無駄がなく、まったくもって揺れる事がない。


暗がりゆえ、暴風の如く叩きつける大気の

流れがなかったならば飛んでいる事すら

忘れ兼ねぬほど快適だ。


もっともそれは魔具たる馬具飛天七宝座が

気力の消耗を肩代わりしているからであり、

各々10相当の気力が込められた七宝は

既に2つが輝きを失い暗転していた。





出発地点より目標地点までは残り概ね

2000オッピ強。
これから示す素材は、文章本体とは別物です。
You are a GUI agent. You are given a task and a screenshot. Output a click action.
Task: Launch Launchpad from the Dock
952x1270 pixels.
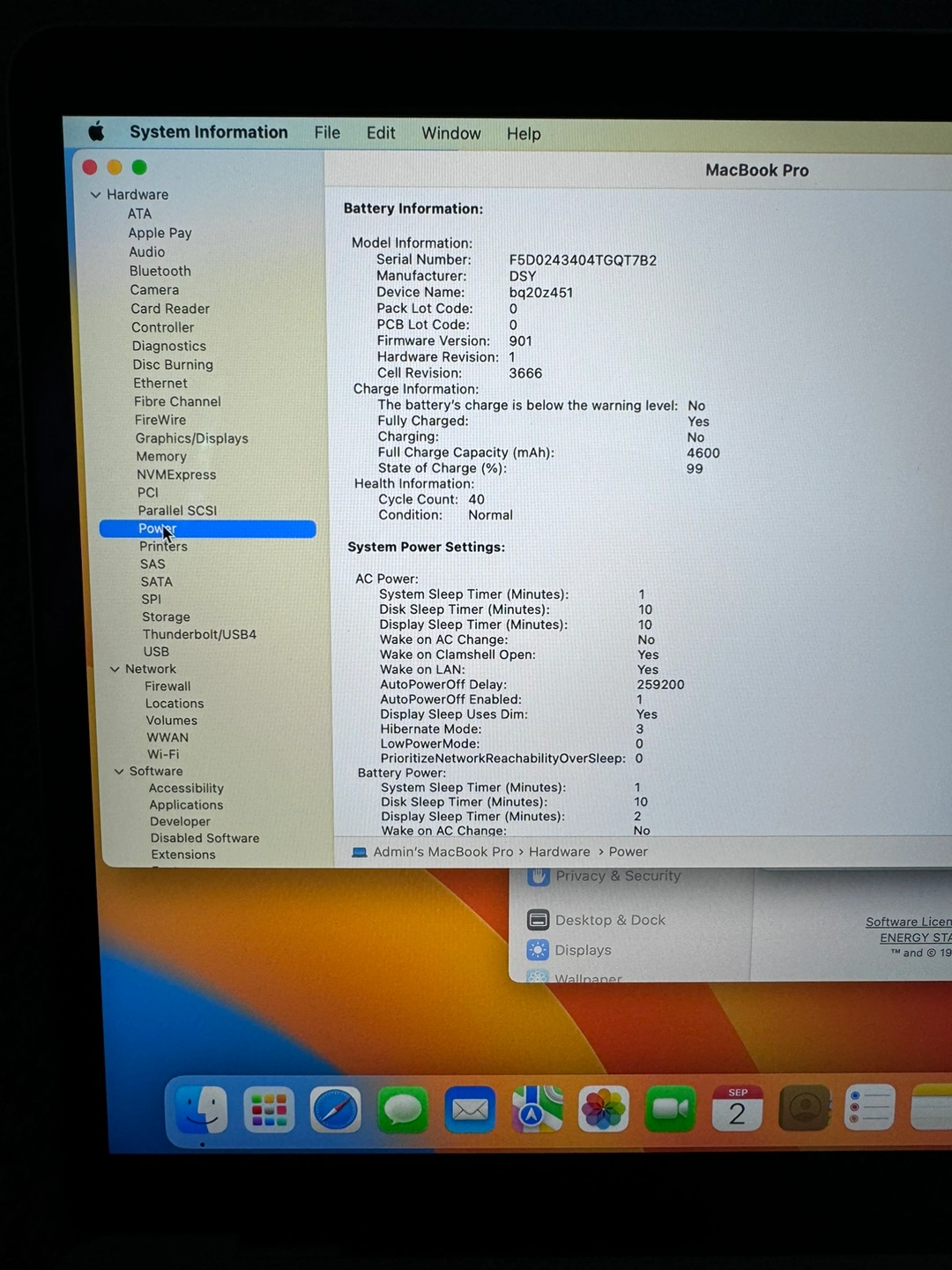pyautogui.click(x=269, y=1109)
上昇分も合算すれば既に

1500オッピ前後飛翔しており、逆算して

シヴァの飛翔速度は分速400オッピ程となる。


往く手を阻む存在が一切ない空中である事を

考慮しても、余りに爆発的な速度であった。


本気になったシヴァの荒神の如き凄まじさ。

それでいて可能な限り頭を掲げて首を盾とし

可能な限り主を吹きつける暴風から護ろう

という慈母の如き気遣い。


そうしたシヴァの勇ましくも健気な様に

サイアスはいたく感銘を受け、シヴァの名を

高らかに呼び褒め称え、さらには何と即興で

作詞作曲しシヴァを励ますべく歌い出した。


サイアスの肩にしがみつき、自身も羽ばたいて

シヴァの飛翔を手伝わんとするユハもまた、

サイアスの歌声に合わせキュルキュルと

調子よく鳴いてみせた。



金色のシヴァ。

白銀のサイアス。

薄紫の竜の子ユハ。



影絵の世界を見下ろして、星月の彩る

荒野の夜空を孤独にかける光輝く人馬に竜は

戦場の空を声高に歌い駆けて勇敢な戦士の魂(エインヘリャル)

英霊たちの殿堂(ヴァルハラ)へと誘う神話伝承の戦乙女(ヴァルキュリャ)

そのものと相成って、一路南東を目指していた。